En la cocina silenciosa, Paula cortó una larga rebanada de pan francés con movimientos nerviosos. ¿Qué había pasado entre ellos hacía un momento? Nada, en su relación previa con Pedro, la había preparado para esa sensación turbadora que hacía que sus nervios vibraran. «Debe ser a causa del sol», pensó. Hacía calor fuera y un vistazo al reloj le dijo que habían trabajado durante dos horas.

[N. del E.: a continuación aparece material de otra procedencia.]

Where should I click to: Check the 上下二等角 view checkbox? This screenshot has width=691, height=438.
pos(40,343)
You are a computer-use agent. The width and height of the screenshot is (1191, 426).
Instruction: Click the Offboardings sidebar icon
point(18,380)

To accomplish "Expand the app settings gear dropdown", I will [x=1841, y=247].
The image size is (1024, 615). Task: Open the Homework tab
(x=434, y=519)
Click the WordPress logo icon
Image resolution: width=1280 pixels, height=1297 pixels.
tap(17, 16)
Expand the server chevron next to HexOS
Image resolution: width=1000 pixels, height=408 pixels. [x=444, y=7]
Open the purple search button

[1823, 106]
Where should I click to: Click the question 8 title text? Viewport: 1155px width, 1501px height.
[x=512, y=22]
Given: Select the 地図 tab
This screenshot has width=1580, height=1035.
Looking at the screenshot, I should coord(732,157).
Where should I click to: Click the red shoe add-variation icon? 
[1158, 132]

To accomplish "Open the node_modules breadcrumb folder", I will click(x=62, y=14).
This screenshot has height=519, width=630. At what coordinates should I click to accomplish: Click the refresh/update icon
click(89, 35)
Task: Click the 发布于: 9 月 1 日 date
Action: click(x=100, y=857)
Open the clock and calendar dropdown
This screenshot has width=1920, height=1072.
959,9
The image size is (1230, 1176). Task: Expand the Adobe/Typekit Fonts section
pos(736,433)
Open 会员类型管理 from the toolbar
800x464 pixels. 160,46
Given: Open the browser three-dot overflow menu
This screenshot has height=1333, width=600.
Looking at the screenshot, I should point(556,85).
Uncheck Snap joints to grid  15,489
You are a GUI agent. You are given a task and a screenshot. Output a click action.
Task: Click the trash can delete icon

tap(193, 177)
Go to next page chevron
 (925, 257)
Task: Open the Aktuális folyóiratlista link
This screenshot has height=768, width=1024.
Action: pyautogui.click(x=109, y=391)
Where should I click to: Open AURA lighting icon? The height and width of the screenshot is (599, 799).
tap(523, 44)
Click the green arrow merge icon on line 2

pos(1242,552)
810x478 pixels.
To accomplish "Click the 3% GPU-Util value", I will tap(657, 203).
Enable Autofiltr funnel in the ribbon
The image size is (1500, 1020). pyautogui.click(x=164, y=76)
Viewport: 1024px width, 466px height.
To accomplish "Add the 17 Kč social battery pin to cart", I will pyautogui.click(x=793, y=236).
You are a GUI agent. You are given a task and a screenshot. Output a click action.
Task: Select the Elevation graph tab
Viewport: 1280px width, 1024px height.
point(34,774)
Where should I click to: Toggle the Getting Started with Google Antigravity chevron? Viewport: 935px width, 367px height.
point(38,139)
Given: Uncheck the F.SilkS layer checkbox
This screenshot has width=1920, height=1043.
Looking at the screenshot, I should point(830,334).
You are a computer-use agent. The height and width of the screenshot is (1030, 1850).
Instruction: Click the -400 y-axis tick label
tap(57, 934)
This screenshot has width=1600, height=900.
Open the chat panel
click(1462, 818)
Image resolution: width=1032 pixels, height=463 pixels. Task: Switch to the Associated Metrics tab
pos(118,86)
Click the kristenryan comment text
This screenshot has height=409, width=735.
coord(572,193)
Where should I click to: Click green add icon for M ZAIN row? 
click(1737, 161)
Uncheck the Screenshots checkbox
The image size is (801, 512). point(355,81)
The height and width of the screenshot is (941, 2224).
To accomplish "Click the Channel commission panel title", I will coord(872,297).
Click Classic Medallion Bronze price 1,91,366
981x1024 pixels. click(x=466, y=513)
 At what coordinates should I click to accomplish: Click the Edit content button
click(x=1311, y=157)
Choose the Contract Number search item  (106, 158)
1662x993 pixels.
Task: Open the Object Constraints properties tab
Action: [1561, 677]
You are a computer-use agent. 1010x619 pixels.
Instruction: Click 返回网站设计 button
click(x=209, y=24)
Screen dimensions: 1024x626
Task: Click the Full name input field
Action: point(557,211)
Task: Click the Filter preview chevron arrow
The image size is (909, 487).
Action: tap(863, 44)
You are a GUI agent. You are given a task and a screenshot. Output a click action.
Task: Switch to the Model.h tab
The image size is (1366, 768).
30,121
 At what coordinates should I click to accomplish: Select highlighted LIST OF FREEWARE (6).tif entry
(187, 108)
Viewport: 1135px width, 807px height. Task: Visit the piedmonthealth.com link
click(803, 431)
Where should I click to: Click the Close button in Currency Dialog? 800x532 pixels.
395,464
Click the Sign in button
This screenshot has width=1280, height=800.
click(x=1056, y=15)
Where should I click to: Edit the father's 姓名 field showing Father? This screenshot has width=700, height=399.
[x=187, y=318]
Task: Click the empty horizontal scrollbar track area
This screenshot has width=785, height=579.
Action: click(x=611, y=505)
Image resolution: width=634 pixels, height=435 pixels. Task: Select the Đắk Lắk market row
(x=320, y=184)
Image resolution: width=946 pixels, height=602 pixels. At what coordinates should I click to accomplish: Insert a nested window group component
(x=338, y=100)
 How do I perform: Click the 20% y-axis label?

No estaba cansada, sin embargo le pareció que el tiempo había volado.
Pedro estaba acostado en el césped cuando ella salió al jardín, llevando una bandeja con viandas. Al ver su cuerpo relajado su pulso se aceleró de tal forma que sus manos temblaron y la bandeja se sacudió. El tintineo de los vasos chocando entre sí, alertó al hombre.
—Ven, déjame ayudarte —se puso de pie. Su mano rozó la de ella al quitarle la bandeja y un cosquilleo delicioso le recorrió el brazo, se sonrojó y tuvo que bajar la cabeza para que su melena ocultara su rostro.
Comieron en silencio, pero en un silencio que Paula encontró tranquilizador y amigable, hasta que Pedro se estiró cuan largo era, sobre el césped, y suspiró de satisfacción.
—Exquisito —murmuró—. Puedes quedarte con la alta cocina francesa, prefiero la comida simple. Y a tí también te gustó, ¿verdad? —agregó y sonrió—. Esta es la primera vez que veo que comes bien desde que te conozco.
Un estremecimiento de inquietud la recorrió. Adormecida por esa nueva relación de paz que reinaba entre ellos, había olvidado la posibilidad de que Pedro pudiera relacionar ese saludable apetito con el recuerdo de la joven Paulina, y se había concentrado en saborear la fruta fresca, el pan crujiente y el cremoso queso.
—Yo… no me dí cuenta de que estaba tan hambrienta —explicó tartamudeando. Se interrumpió de pronto cuando Pedro, interpretando mal su reacción, le agarró suavemente una mano.
—No, Paula —le pidió—, no me digas que te morirás de hambre en la cena para no engordar. ¿Me lo prometes?
¿Qué había pasado con el frío y duro Pedro de dos días antes? Estaba desconcertada. Era como si se hubiera evaporado y lo hubiera reemplazado otro hombre. Con el mismo físico, pero con un carácter tan diferente que no podía ser el Pedro Alfonso que ella había conocido. Y, ¿cuál era su propia reacción ante ese cambio? Se sentía arrastrada por dos corrientes opuestas: el deseo de decir toda la verdad para poder empezar de nuevo, y el miedo de que esa paz se destruyera sin haberse consolidado. Lo vió sonreír y se dió cuenta de que, bajo la influencia de esa nueva manera de ser de Pedro, suave y persuasiva, no se fijaba nunca en lo que estaba haciendo. Ya no tenía ningún cuidado. Era otra vez espontánea y natural… Como Paulina.